Mostly though, I collect any and all books and print materials that speak to the practice of ulana lauhala, or the weaving of lauhala, the leaves of the pandanus tree.

What do you like to do outside of work?

I’m a weaver with a community weaving program called Keanahala. We use a material called lauhala which comes from the plant called pūhala or hala, also known as Pandanus tectorius, which is a plant both endemic (here before people came) and a canoe plant (brought by humans). Lauhala was and is traditionally used in the Pacific to weave sails for the vessels which brought people to Hawaiʻi, as well as for weaving mats and baskets. Hala is also a metaphor for transformation and transition.

I also like to shoot hoops with my friends and I love eating food.

Thoughts on the present state and/or future of the rare book trade?

There is a ʻōlelo noʻeau, or Hawaiian proverb that comes to mind, “ ‘Aʻole pau ka ʻike i ka hālau hoʻokahi ”. Not all knowledge is housed in one place, or school of teaching. I know that the future of the trade lies in our abilities to have many different ways, different models of how we operate that we can flourish. I recall hearing this at CABS, “There are as many ways to sell a book as there are booksellers.” I believe that to see the spaces we wish for, the spaces we can all feel comfortable in and feel included and in community, we must create them. This starts with intentionalizing the spaces we create for ourselves and it looks as big as organizing your own gathering of booksellers and book collectors or as small as making someone feel welcome in your space, in your booth, in your open shop, in your website, whatever that may look like. The collegiality of the book trade is an incredible gift, to be able to weave a community of care through each of our relationships with each other.

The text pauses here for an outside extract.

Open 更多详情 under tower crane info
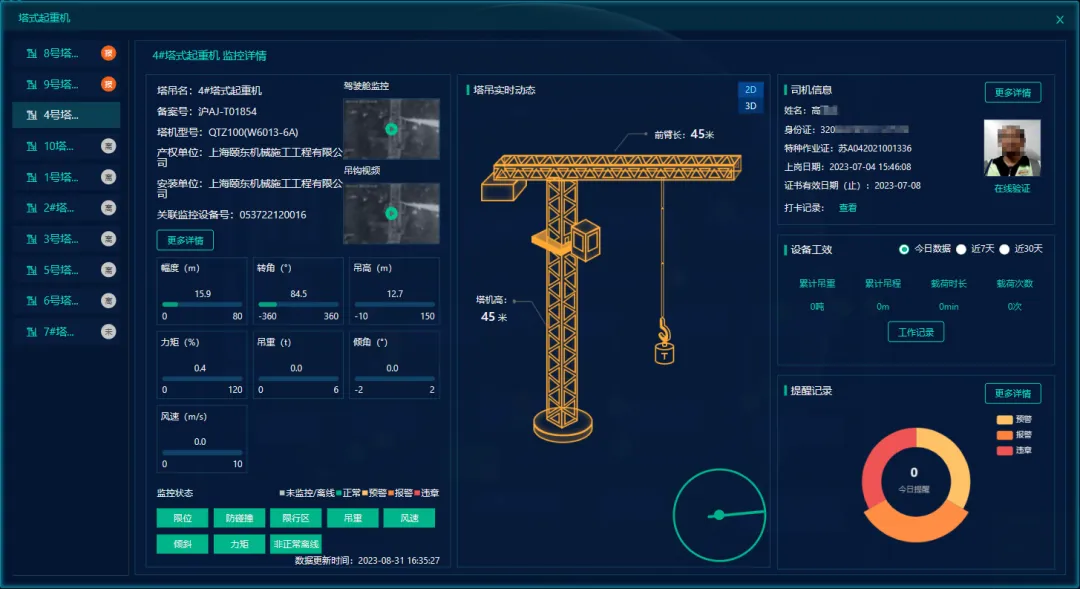The image size is (1080, 589). [x=185, y=240]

Native Books operates as one alternative model. Maile believes in a sharing and gifting economy. One of the books that is published through one of our imprints is Kūʻē Petitions: A Mau Loa Aku Nō, which is a collection of 21,269 signatures collected in 1897, petitioning the annexation of the Kingdom of Hawaiʻi by the United States of America. This petition, after successfully defeating the treaty of annexation in 1898, fell into obscurity until it was rediscovered in the 90’s by Hawaiian scholar Noenoe K. Silva at the National Archives in D.C. In the beginning of 2020, Native Books reprinted the petitions in full-color, including essays by Kānaka Maoli authors, and a location based index for people to look up their ancestors.

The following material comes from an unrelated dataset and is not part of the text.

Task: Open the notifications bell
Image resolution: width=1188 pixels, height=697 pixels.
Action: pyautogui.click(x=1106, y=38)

Our ability to create this access for people to witness the incredible effort of their ancestors is what in turn keeps Native Books in business. We want to make just enough to do things like this, to reprint and make sure publications like this are in community by donating significant portions of the print run, and to maintain our ability to keep the lights on in the space that functions as a refuge where people know they can find these kinds of materials and be in a space that is a Hawaiian place of business. Being able to be in relationship with each other and connect to history and to our cultures helps us to understand how to relate to the world, how to create the world that we want to live in where we fight for the things that matter and care for each other and the place we live in. How to heal ourselves. Books are one of many forms which allow us to connect to those things, so I am really grateful and I look forward to the future of the book trade when I think of those potentialities.

Any upcoming fairs or catalogs?

Native Books’ next Off the Wall rare, used, and out of print book sale will be in November, and run until the new year, beginning of January.